4. Socket Fabrication and Suspension

The socket design must accommodate the full absence of the arm, typically involving a total contact socket extending over the shoulder and part of the chest/back. Suspension relies on chest wall contour, axilla extension, or a harness system. Lightweight thermoplastics or laminated carbon fiber are used. For myoelectric systems, electrode placement and battery integration are critical.

5. Components: Shoulder, Elbow, and Terminal Device

Components include a shoulder joint (passive, friction-based, or locking), an elbow unit (manually or electronically controlled), and a terminal device (cosmetic hand, mechanical hook, or myoelectric hand). Components are aligned and balanced to avoid strain on the torso and neck.

6. Fitting, Training, and Follow-Up

The socket is checked for comfort, suspension, and stability. The patient is trained in donning/doffing and in using the prosthesis effectively for daily activities. Occupational therapy is essential, especially for complex body-powered and myoelectric systems. Ongoing follow-up is necessary to adjust fit and repair or upgrade components.

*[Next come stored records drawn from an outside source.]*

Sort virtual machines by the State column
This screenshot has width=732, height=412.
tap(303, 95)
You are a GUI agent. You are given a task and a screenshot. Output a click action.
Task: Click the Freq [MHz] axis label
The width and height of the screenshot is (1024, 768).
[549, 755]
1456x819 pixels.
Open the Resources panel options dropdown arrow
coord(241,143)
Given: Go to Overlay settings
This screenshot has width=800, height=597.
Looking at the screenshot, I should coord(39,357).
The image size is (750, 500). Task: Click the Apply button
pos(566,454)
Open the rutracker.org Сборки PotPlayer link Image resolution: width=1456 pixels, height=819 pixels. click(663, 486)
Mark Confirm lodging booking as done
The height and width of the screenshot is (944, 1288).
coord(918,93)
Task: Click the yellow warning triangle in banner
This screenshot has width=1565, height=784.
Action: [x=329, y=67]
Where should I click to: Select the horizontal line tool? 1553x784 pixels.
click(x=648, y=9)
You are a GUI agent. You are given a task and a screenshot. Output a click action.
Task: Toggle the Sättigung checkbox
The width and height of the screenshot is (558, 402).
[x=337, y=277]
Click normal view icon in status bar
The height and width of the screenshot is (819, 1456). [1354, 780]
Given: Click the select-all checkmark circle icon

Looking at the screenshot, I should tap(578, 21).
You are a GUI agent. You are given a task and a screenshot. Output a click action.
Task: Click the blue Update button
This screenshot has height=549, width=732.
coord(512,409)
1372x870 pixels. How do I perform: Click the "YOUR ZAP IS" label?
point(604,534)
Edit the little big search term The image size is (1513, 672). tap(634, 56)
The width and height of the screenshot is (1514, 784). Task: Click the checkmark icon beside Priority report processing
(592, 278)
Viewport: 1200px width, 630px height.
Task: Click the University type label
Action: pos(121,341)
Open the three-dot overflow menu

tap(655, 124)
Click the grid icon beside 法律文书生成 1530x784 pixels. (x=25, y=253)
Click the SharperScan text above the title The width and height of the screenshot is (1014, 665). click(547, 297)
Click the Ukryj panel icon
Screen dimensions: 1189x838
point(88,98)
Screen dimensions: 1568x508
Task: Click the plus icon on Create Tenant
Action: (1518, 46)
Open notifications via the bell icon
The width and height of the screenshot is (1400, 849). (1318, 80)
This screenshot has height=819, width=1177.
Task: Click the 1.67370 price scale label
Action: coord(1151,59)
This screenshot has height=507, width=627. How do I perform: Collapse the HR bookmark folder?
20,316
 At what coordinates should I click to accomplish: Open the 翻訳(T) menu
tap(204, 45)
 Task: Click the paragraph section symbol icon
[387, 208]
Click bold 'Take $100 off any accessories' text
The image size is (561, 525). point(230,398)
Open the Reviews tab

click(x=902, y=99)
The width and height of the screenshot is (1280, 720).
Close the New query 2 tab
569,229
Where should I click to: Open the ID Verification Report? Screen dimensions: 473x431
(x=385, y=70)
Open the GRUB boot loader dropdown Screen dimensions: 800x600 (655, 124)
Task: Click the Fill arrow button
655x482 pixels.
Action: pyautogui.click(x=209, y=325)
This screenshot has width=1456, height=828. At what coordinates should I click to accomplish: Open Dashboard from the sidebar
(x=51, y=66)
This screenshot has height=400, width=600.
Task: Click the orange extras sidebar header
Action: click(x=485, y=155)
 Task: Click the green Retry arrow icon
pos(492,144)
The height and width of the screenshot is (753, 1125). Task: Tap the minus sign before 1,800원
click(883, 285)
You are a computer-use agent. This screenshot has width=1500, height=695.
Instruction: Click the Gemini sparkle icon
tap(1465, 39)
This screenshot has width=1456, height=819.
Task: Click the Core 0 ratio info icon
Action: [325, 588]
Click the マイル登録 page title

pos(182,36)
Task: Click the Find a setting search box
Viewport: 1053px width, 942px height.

Conclusion: Achieving Optimal Outcomes

Fabricating an upper-limb prosthesis, regardless of the amputation level, requires careful planning and customization based on the residual limb’s unique anatomy and the patient’s lifestyle. Successful outcomes depend on proper evaluation, precise socket fabrication, appropriate component selection, and continuous patient support through training and follow-up care. Advances in materials and control systems continue to enhance the function, confidence, and quality of life for amputees.